Abstract
Differences in the Distribution of non-Hodgkin Lymphoma in public versus private institution in a Latin American country: A cohort of 5,807 cases.
Background: Non-Hodgkin lymphoma (NHL) is the most frequent hematological malignancy. B-cell (BCL) and T-cell (TCL) NHL subtypes differs in high income and low-and middle-income countries. In Peru, the healthcare system (HCS) is divided mainly into public and private institutions. We previously demonstrated that there is a difference in the distribution of NHL between the HCS. We aimed to describe the subtypes of NHL seen according to healthcare facilities in a large cohort.

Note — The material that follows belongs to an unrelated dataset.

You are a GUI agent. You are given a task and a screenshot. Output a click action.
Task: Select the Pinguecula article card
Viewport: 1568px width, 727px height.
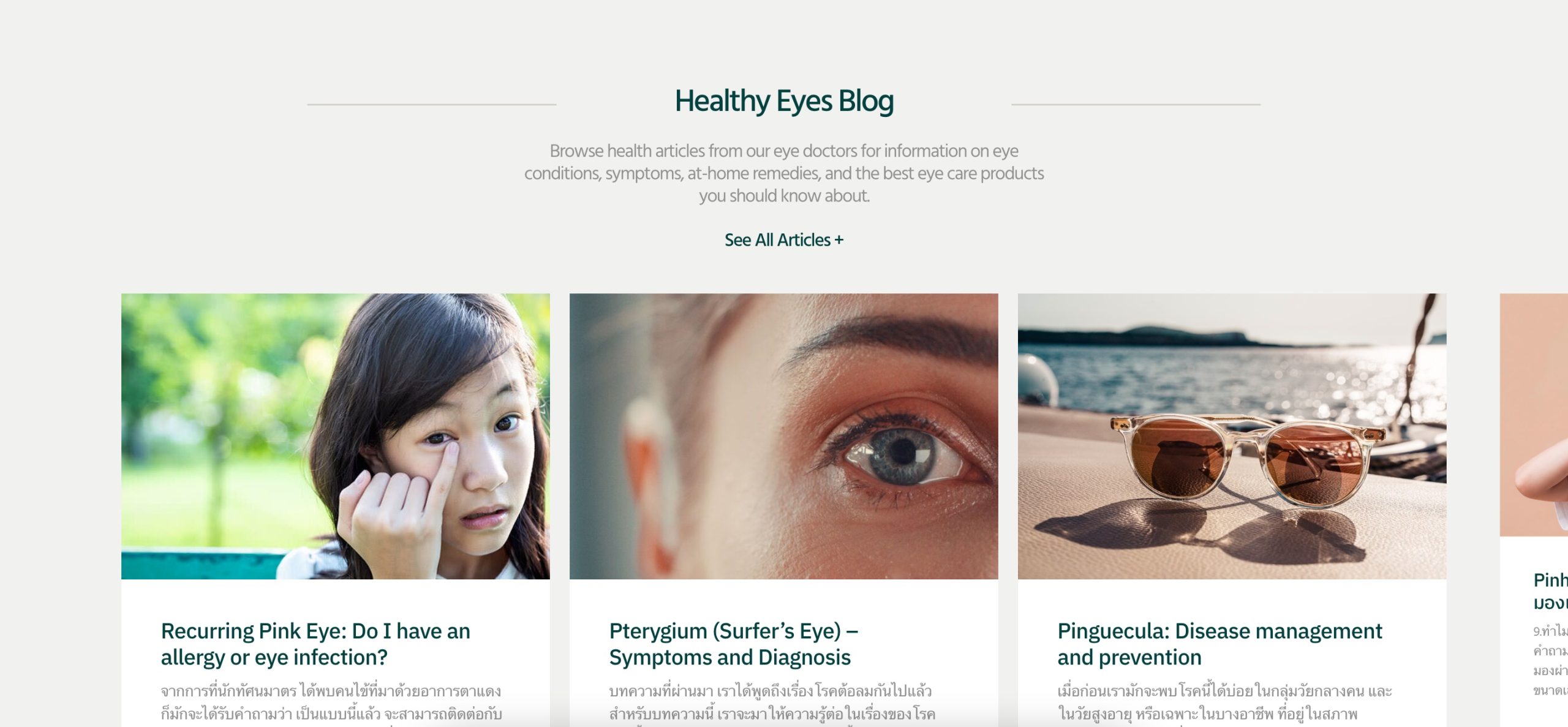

Methods: We reviewed medical records at National Cancer Institute and Oncosalud, both the leading public and private cancer centers in Peru, respectively. All patients diagnosed with NHL from 2010-2019 according to the 2016 WHO classification were included. Baseline characteristics were compared between public and private institutions using Student's t test and Chi-square as appropriate. Results: A total of 5,807 NHL were included from both institutions. The median age was 60 years (range 15-103), 50.6% were male. Most patients NHL cases were encountered at the public institution (92.4%, n = 5,368); 82.9% (n = 4,815) were BCL and 17.1% (n = 992) TCL. Differences of BCL and TCL frequencies were seen among institutions. More BCL cases were seen at the private institution (86.1%, n = 378 versus 82.7%, n = 4,437, respectively) whereas TCL were common in the public institution (17.3%, n = 931 versus 13.9%, n = 61, respectively) (p < 0.065). The most frequent BCL was DLBCL with 68.6% (n = 3045) and 54.2% (n = 205) seen in public and private institutions, respectively (p < 0.001). The second most frequent BCL was follicular lymphoma (FL) with 11.2% (n = 495) and 20.9% (n = 79) seen in the public and private institutions, respectively (p < 0.001). Chronic lymphocytic lymphoma (CLL) and Burkitt lymphoma (BL) were most frequent in private institution (CLL 6.3%, n = 24 vs. 3.5%, n = 154, p = 0.004; BL 3.4%, n = 13 vs. 1.4%, n = 60, p = 0.001). The most frequent TCL was peripheral T-cell lymphoma, not otherwise specified (PTCL, NOS) (24.5%, n = 228) for the public institution and mycosis fungoides (MF) (42.6%, n = 26) for the private institution. The second most frequent TCL was natural killer/TCL (NKTCL) (23.5%, n = 219) for the public institution, and PTCL, NOS (21.3%, n = 13) for the private institution. There was significant difference in the number of NKTCL and MF cases seen during the study period among institutions (NKTCL public 23.5%, n = 219 vs. private 4.9%, n = 3, p = 0.001; MF public 9.1%, n = 90 vs. private 42.6%, n = 26, p <0.001).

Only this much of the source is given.